Komodifikasi Perempuan dalam Media Kapitalis

Oleh: Iffah Ainur Rochmah

 

Media massa bukanlah produk bebas nilai. Semua produk media  membawa nilai-nilai dan  mengajarkan gaya hidup (life style) tertentu, yang bersumber dari ideologi pihak yang melahirkannya (produser) atau sesuai apa yang dikehendaki oleh  masyarakat yang menjadi pasarnya (konsumen) dan  yang dibolehkan keberadaannya oleh negara yang menaunginya. Karena itu bagaimana potret perempuan dalam media saat ini adalah cerminan dari perlakuan sistem kapitalisme terhadap perempuan.

Beragam  produk media  dewasa ini yang berisi hiburan yang melenakan dan menumpulkan akal, mengeksploitasi perempuan layaknya barang yang dihargai sebab kemolekan fisiknya dan habis-habisan memuja seks adalah perwujudan pandangan sistem kapitalisme yang mendasarkan pada faham kebebasan (freedom) untuk meraup untung sebesar-besarnya.  Praktisi senior media Ashadi Siregar mensifati  media saat ini dengan sebutan “3 K oriented”  yakni berorientasi  Konflik, Kantong (uang), dan Kelamin (seks). Tak heran  hampir seluruh produk media  didominasi konten  kekerasan, pornografi, seks bebas dan  hiburan yang melenakan demi meraup sebanyak-banyaknya uang.  Media juga membenarkan perempuan menjadi obyek seksual melalui iklan, hiburan dan prostitusi  online.

Perempuan dalam  iklan media  adalah gambaran lengkap untuk melihat bagaimana  perlakuan sistem hari ini terhadap perempuan. Potret perempuan dalam iklan media dipenuhi sosok yang mempertontonkan aurat di ruang publik sebagai penjaja krim pemutih,  kapstok produk fashion, dan tampilan erotis.  Kecantikan perempuan dieksploitasi sebagai  pendongkrak penjualan produk yang diiklankan. Dalam iklan media, perempuan digambarkan layaknya boneka sejalan mitos kecantikan dengan kulit bening, wajah bersinar tanpa kerut, gigi putih bak mutiara dan rambut selembut sutra. Iklan media juga mengasosiasikan bagian tubuh perempuan dengan keunggulan produk yang dijual. Jelas kepentingan munculnya perempuan dalam iklan tersebut  hanya untuk  menjadi obyek seksual laki-laki.

Demikianlah, perempuan  adalah komoditas ekonomi yang bisa dieksploitasi daya tarik fisiknya sebagai   cash- cows “sapi perah” dalam media sekuler kapitalis.  Perempuan juga adalah makhluk bodoh tanpa intelektualitas, hanya bisa memberi ‘manfaat’  berupa kecantikan fisik. Media kapitalis yang mengagungkan kebebasan ini  telah membuka kotak pandora yang berisi segala macam penyakit  berupa beragam bentuk kriminalitas yang makin mengerikan, kekerasan,  kerusakan fitrah manusia, menggoyahkan bangunan keluarga dan mengancam kehidupan generasi.

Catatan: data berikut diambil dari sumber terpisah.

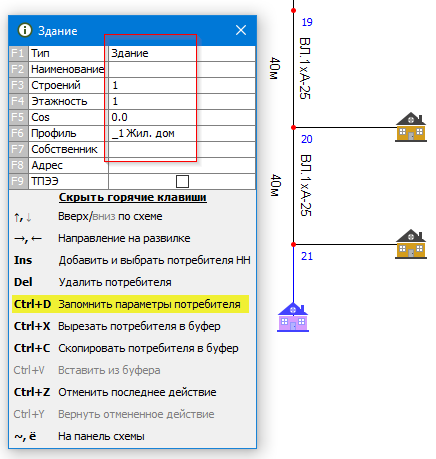
Task: Click the red node dot labeled 19
Action: (293, 11)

Semua harus diakhiri dengan pemberlakuan  Islam  dalam sebuah sistem Khilafah. Khilafah adalah negara yang berkhidmat melaksanakan seluruh hukum syara’ dan  menjadi pihak yang paling  bertanggung jawab terhadap hadirnya media yang mencerdaskan publik. Negara Khilafah menghadirkan potret perempuan melalui media sebagai kehormatan keluarga dan bangsa. Negara Khilafah akan mengerahkan segenap sumberdaya, teknologi, dan dana untuk memberantas tuntas media-media porno dan merusak lainnya.  Tidak ada perempuan dieksploitasi sebagai model atau pengiklan produk. Tidak dibiarkan perempuan merendahkan kehormatan dirinya dengan membuka aurat.

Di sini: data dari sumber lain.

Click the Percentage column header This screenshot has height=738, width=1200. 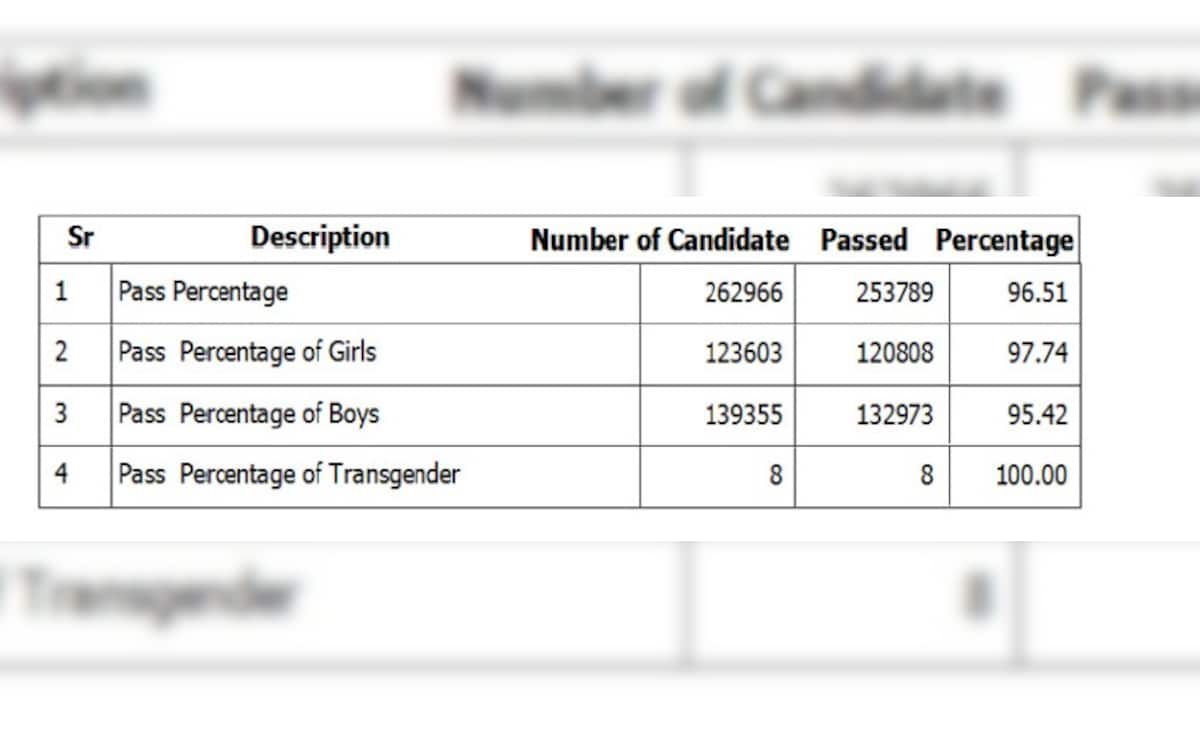[1004, 242]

Media dalam sistem Islam menghadirkan gambaran  perempuan sukses adalah dengan menjadi insan yang banyak memberi manfaat sesuai tuntunan syariat, sebagai istri partner suami dan sebagai ibu dan pendidik generasi. Misi edukasi dalam produk media Islam juga terus diarahkan agar kaum ibu mampu  menjalankan fungsinya dengan  pengetahuan dan kemampuan yang lebih baik. Tak luput dari media Islam adalah penggambaran sosok-sosok perempuan yang aktif berpolitik Islam mengubah kemunkaran dengan tuntunan syariat.  Berbeda sama sekali dengan potret yang dipaparkan oleh media sekuler yang menipu perempuan dengan gambaran menyesatkan pemberdayaan ala kapitalisme.